When a line in the data below includes "will", pick it out and copy it.

_EXTRACTED DATA_
· · ·

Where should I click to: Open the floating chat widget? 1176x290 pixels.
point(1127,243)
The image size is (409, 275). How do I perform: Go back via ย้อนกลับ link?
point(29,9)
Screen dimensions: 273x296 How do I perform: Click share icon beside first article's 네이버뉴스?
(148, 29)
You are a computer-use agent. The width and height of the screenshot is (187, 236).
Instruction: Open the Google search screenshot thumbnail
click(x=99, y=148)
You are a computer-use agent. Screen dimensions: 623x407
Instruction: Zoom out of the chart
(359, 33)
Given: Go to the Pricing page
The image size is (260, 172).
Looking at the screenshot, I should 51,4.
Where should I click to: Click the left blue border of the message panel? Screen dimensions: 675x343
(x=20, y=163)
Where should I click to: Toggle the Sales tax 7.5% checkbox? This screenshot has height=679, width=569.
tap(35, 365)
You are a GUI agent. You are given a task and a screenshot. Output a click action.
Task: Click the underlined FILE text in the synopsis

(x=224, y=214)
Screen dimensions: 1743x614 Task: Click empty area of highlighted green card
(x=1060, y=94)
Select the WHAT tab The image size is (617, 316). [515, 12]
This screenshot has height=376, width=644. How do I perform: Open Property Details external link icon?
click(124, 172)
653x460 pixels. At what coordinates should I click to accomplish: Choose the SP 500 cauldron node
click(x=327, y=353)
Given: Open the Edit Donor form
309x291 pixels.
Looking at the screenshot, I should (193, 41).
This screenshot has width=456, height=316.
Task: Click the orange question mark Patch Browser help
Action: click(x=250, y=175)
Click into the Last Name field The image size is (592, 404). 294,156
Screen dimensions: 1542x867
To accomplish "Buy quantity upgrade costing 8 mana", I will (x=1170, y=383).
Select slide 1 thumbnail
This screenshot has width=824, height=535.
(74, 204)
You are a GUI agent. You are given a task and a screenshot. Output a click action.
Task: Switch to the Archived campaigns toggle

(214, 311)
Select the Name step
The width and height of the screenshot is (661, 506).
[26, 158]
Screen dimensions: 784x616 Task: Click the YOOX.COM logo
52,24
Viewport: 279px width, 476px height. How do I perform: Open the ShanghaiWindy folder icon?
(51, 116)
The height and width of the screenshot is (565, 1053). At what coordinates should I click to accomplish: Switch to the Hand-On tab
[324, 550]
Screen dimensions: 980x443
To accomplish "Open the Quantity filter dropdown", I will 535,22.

· · ·

_ANSWER TO THIS EXERCISE_
To accomplish "Buy quantity upgrade costing 8 mana", I will (x=1170, y=383).
To accomplish "Open the Quantity filter dropdown", I will 535,22.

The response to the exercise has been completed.